Considering the NSA evidently reads every email written, I would like to take a moment and say to our friends at the NSA that I of course do not believe the CIA or any government agency would ever do anything along the lines of employing “off book” assassins. So please don’t have me killed.
What was the hardest part in The Geek for you to write?
The hardest part was definitely switching from screenplays (which I’ve been doing for 16 years) to prose. I didn’t think it would be all that different but it was and the learning curve was steep. I originally was using an old version of the feature film script (another long boring story) as an outline, but it just didn’t work. I’ve changed as a writer and times have changed and the tone and style just didn’t seem to fit. I was about 200 pages into the novel when I realized I had to scrap it and start over with just the characters that I’ve come to love.
It was the best thing that could have happened as I truly believe had I not done that, this book would not be what it is.
In terms of what was the hardest for me to write emotionally in the book, I’d have to say -without giving away spoilers- there were a couple of deaths that ended up needing to happen in order to progress the story. Originally these characters were supposed to live, but it just didn’t feel right. I had grown so attached to them that I didn’t want to kill them.
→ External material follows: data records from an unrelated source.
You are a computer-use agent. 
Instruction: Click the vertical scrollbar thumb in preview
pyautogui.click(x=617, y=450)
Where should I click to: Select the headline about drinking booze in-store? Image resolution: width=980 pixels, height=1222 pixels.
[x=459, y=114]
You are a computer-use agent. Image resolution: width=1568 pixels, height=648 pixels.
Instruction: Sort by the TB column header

They were tough deaths to write and say goodbye, but in the end it was the best thing for the story. Considering the comments I get regarding one of these character’s deaths and how it crushed the reader when it happened, I really think I did the right thing… though I still feel kind of bad about it.
What is the next book that your fans should look out for?
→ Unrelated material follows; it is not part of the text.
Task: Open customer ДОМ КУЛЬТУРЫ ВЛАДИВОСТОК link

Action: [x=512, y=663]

Well I have started preliminary work on the next book in the series, but it’s not a sequel per se, but more of an expansion of this world and deals with one of the survivors from The Geek.
I am currently concentrating on two separate stories that I hope to launch as kindle serials in January and February 2016.
The first is a straight up sci-fi action/adventure called Blood Rebellious. It’s about a family of pirates, smugglers and thieves who have to save the Earth and all of humanity from an enemy that no one knows exists. It’s a bit more light hearted than The Geek and I’m having a blast writing it.
The second is a modern day fantasy/sword and sorcery mystery/thriller entitled Night Mage. It’s about a young woman who finds herself in over her head and unlocking powers she never knew she had. Which will be great for her, if she can figure everything out before she gets killed. It’s a little edgier, but is something I’ve been developing for about five years and I like to think it is a bit of a different take on the usual magic wielding fantasy story.
I’m also still doing screenplays and am working on one called Ur Perfect that was recently optioned, so fixing that as well.
I refer you to my earlier note about coffee!
Gary Geiecki (pronounced Gee-ecki) is a skilled assassin. He’s been an unofficial CIA killer for the past twenty years and has decided to retire. There is no such thing as a truly perfect assassin and Gary was no exception. He was, however, very good. Gary left a wide trail of bodies behind him, over his long and productive career. Riddled with childhood insecurities and social awkwardness Gary desperately tries to move forward with his life after retirement. He quickly finds it is far easier to kill someone else than it is to kill the ghosts of the past. Gary soon learns that what is in the past doesn’t always stay there. His greatest enemy… a man thought long dead… is back and seeking vengeance. Gary must now fight for not only his life, but everyone he holds dear and finally put this last ghost to rest. Gary will learn that the old saying You can’t go home again isn’t exactly true. You can go home again, but you shouldn’t.